[Opening DATASET EXCERPTS section]
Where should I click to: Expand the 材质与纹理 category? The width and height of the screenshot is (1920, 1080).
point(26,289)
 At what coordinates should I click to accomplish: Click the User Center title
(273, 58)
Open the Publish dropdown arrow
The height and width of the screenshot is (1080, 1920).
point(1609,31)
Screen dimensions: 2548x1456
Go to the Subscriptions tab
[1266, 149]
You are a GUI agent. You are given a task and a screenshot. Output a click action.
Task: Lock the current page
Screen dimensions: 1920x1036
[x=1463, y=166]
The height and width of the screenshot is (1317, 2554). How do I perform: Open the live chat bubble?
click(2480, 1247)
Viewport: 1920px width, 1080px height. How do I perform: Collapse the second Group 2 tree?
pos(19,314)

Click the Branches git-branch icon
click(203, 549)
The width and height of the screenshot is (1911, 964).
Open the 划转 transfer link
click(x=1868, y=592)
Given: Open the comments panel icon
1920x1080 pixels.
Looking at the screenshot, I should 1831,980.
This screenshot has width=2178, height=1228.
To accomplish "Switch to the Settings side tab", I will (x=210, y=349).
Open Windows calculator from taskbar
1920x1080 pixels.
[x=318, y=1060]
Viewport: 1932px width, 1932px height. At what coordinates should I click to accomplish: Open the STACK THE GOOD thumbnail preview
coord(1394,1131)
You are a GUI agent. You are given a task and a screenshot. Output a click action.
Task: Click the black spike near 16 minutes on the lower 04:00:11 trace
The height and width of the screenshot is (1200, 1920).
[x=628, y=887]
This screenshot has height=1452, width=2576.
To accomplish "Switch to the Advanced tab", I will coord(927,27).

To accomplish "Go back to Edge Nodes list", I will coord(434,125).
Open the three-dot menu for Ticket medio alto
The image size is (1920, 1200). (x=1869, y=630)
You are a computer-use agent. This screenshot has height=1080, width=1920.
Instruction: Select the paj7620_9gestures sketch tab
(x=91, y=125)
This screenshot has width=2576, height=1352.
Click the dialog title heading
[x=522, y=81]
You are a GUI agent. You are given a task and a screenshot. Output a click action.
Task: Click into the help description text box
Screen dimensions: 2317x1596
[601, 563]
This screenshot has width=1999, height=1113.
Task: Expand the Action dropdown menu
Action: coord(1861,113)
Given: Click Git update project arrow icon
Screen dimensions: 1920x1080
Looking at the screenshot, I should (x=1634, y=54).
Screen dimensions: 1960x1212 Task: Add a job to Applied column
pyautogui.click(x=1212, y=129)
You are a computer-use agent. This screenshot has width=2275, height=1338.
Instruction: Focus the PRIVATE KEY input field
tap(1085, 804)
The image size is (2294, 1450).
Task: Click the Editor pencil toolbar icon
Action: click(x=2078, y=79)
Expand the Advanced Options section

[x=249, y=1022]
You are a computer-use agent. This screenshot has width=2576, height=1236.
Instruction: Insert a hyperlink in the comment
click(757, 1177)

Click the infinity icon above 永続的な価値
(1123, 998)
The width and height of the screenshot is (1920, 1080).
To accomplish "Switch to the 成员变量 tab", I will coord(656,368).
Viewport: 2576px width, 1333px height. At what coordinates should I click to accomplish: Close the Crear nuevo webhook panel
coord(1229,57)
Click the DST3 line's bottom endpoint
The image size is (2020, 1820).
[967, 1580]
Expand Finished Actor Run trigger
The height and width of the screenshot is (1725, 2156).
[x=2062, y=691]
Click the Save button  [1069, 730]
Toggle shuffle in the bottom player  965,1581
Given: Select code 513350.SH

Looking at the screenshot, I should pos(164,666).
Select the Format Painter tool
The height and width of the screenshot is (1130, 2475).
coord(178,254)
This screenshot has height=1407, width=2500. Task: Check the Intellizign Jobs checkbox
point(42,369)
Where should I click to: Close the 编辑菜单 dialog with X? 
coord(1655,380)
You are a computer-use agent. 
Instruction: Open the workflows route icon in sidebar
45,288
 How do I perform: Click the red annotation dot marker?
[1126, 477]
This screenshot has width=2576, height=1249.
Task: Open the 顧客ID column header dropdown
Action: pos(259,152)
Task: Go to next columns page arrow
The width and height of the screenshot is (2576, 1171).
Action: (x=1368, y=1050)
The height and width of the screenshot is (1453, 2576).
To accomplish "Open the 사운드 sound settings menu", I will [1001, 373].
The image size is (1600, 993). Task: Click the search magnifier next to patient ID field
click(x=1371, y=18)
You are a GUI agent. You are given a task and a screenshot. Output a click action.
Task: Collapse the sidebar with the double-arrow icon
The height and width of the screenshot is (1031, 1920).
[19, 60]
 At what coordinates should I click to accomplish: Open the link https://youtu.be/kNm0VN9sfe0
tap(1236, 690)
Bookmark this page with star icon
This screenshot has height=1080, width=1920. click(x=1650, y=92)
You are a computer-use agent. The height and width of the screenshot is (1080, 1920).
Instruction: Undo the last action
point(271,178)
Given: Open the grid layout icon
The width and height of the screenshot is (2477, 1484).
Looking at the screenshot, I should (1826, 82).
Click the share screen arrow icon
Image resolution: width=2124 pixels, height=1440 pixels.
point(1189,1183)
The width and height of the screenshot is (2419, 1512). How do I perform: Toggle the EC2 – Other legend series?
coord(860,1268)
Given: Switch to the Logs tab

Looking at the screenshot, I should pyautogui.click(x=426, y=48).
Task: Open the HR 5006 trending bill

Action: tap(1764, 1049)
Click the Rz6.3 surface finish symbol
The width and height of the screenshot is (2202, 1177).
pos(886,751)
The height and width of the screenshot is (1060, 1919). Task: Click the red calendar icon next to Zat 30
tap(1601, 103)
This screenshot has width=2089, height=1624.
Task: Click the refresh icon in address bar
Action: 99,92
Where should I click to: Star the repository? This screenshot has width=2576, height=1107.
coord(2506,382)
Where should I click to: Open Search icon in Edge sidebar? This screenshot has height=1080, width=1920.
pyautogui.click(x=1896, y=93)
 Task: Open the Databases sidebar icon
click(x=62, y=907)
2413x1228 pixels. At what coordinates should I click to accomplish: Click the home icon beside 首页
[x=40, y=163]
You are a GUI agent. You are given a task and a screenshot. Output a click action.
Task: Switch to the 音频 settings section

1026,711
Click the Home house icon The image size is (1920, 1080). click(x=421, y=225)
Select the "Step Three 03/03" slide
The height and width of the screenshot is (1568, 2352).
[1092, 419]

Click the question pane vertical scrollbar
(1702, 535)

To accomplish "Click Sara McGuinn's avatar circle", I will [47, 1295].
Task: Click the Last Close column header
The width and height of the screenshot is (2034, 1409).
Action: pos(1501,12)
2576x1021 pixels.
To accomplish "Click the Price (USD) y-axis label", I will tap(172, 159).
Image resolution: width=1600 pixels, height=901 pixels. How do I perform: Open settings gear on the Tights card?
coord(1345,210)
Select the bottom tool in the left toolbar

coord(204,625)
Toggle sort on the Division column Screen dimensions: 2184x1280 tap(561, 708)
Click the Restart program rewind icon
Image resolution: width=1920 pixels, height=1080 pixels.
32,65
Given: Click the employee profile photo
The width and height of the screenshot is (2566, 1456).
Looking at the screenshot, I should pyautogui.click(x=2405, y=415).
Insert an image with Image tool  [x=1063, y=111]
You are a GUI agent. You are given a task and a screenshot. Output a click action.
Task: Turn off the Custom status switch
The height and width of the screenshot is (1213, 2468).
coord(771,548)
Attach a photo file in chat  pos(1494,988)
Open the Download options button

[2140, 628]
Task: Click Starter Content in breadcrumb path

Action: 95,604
[Closing DATASET EXCERPTS section]
TASK TO COMPLETE: Count how many lines in the entries contain "computer", then state that number alone.

SOLVED PROBLEM: 5